*** Page extract ***

Yesterday I heard a story about an acquaintance of an acquaintance who got stuck with an enormous medical bill for her child because a provider had turned out, after the fact, to be out-of-network for her insurance. I believe it was one of those situations where a hospital took the insurance but providers within the hospital didn’t, or vice versa. Anyway, this mother was so embarrassed that she secretly took out a loan instead of asking for advice from people around her (who could have advised her to get a payment plan with the hospital, etc).
To me, the most interesting part of this story is that the woman was embarrassed. Why on earth should she be embarrassed? The insurance company should be embarrassed. Our government should be embarrassed. All of us voters should be embarrassed for allowing such an idiotic system to persist. Pretty much everyone should be embarrassed except this woman who was guilty only of seeking medical care for her child in an opaquely bureaucratic system.
I was in a similar situation when Monkey was around six months old, and I can tell you that I did not feel embarrassed at all. What I felt was panic and unadulterated outrage. The question this raises in my mind, then, is why – when faced with the same situation in which they are not at fault – do some people blame themselves and feel embarrassed, while others blame the system and feel outraged?

*** End of Page extract ***
*** Data extract ***

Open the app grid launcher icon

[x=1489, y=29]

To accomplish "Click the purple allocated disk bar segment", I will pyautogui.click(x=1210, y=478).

*** End of Data extract ***

Tasks and exercises:
1. In the post about the out-of-network medical bill, what did the mother secretly do instead of asking people around her for advice?
2. Extend the post about the out-of-network medical bill with a few more paragraphs, picking up after its closing question.
The data were drawn from a separate source.

Answers to this exercise:
1. She took out a loan.

2.
I don’t have an answer, but I can think of some parallel situations. For example, food stamps. Most families that receive food stamps have at least one working adult. Usually they are working at least full time. If the adult is not working, they are probably either pregnant or disabled. My family has received food stamps in varying amounts (as well as WIC) despite my husband (who’s a veteran) working full time in what pretty much everyone would consider a respectable white-collar job. I could blame myself for this because instead of working to bring in an income, I spend my days calling doctor’s offices and case managers and DME companies, taking our son to therapy and medical appointments, feeding him, medicating him, entertaining him, and generally keeping him alive; as well as cooking, cleaning, laundry, folding cloth diapers, designing and making knitted clothing, writing, and political activism. None of these activities are (currently) paid, therefore they have no value, I have no social status, and our inability to buy enough food without help from the government is my fault. Right?
Except, here’s another way to look at it. In a society that was structured differently in any number of ways, our need for supplemental food money would not exist. Maybe my husband’s full-time white-collar job would produce enough income to feed a family of three. Or maybe I would be working part-time while my son played in a free/low-cost cooperative childcare with a trained nurse on staff. Or maybe I would be compensated for the work that I do in the home. Or maybe we would have a barter system with local farmers. Or maybe … or maybe …
But most people in this situation don’t do this kind of thinking. They don’t think about how society could be. Instead they listen to the voice of the society in place, which says, “You have no value. You are a drain and a burden on taxpayers. You should be ashamed of yourself.” And they do feel ashamed.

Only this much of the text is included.